:: TASK REQUIREMENTS ::
Copy out each line of the entries below that contains the string "width". Case matters.

(Items from a data source)
--- --- ---

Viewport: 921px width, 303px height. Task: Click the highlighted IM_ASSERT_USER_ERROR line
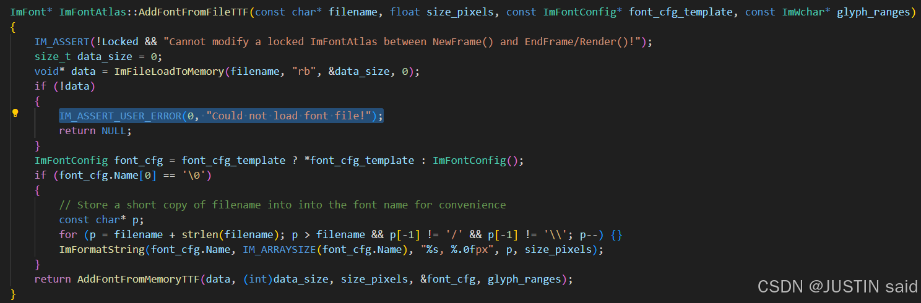[221, 116]
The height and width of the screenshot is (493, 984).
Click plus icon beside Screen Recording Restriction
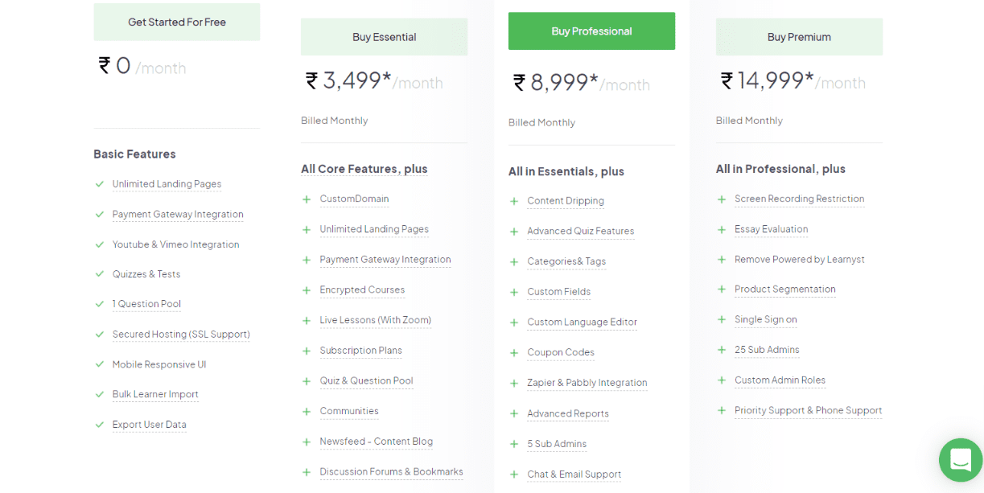722,199
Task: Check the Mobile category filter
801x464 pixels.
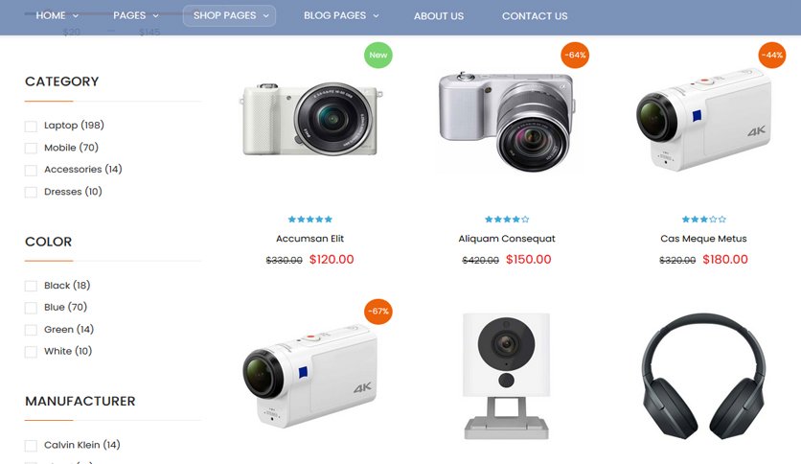Action: click(x=31, y=149)
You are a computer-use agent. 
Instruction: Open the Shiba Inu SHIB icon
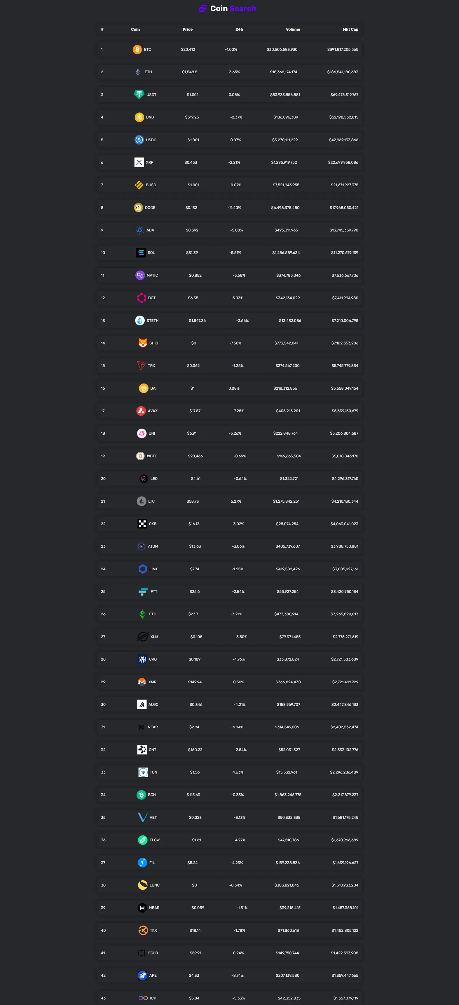(143, 343)
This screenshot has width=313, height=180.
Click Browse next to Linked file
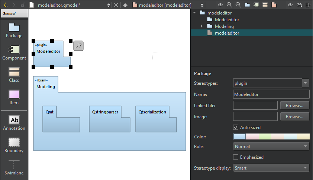point(294,105)
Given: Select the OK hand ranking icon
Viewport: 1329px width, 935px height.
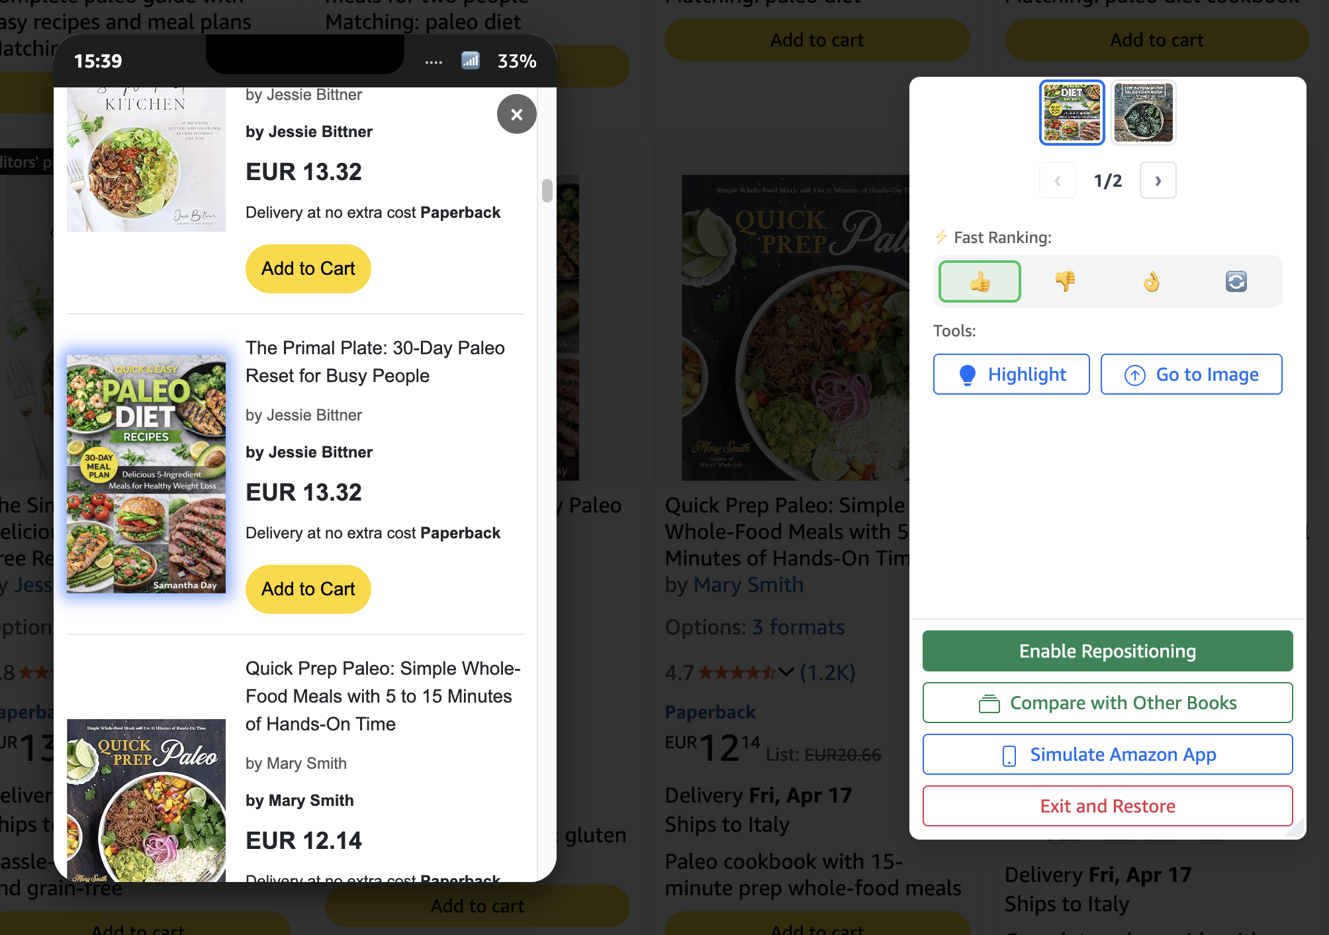Looking at the screenshot, I should 1151,282.
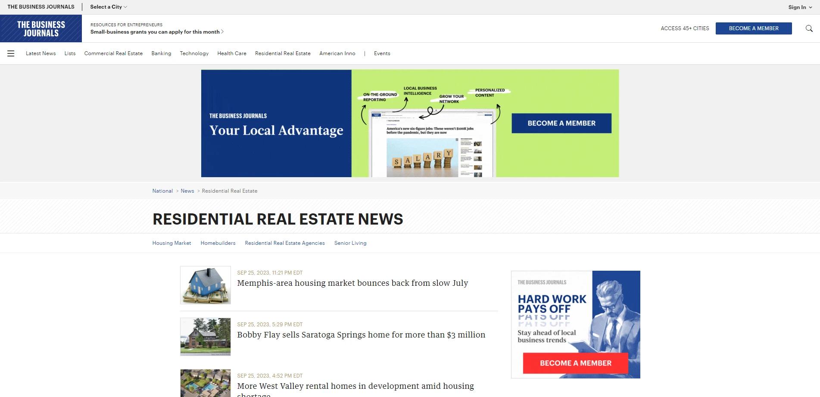820x397 pixels.
Task: Click banner ad Become a Member button
Action: 561,123
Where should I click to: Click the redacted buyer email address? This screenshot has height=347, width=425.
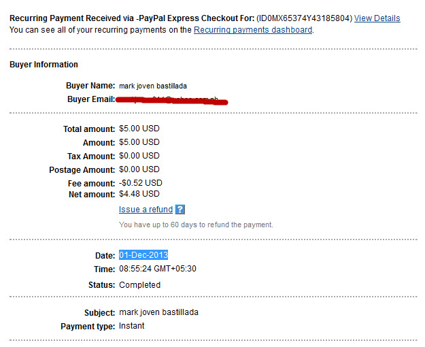[x=171, y=101]
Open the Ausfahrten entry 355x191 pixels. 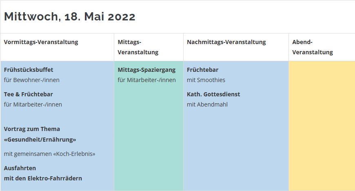(x=20, y=168)
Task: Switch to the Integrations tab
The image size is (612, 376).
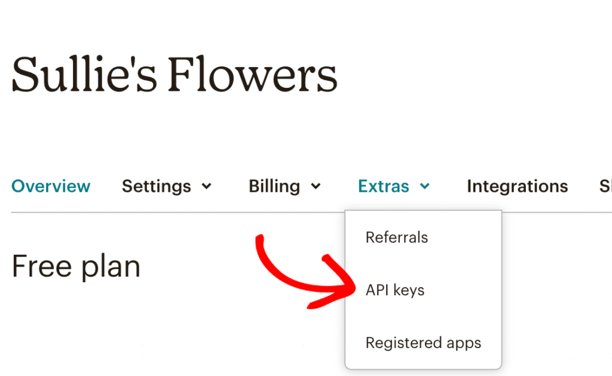Action: [x=517, y=186]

--- --- ---

:: RESPONSE TO THE EXERCISE ::
Viewport: 921px width, 303px height. Task: Click the highlighted IM_ASSERT_USER_ERROR line
The height and width of the screenshot is (493, 984).
This screenshot has width=313, height=180.
Viewport: 1329px width, 935px height.
Where should I click to: Click the redacted buyer email address? This screenshot has height=347, width=425.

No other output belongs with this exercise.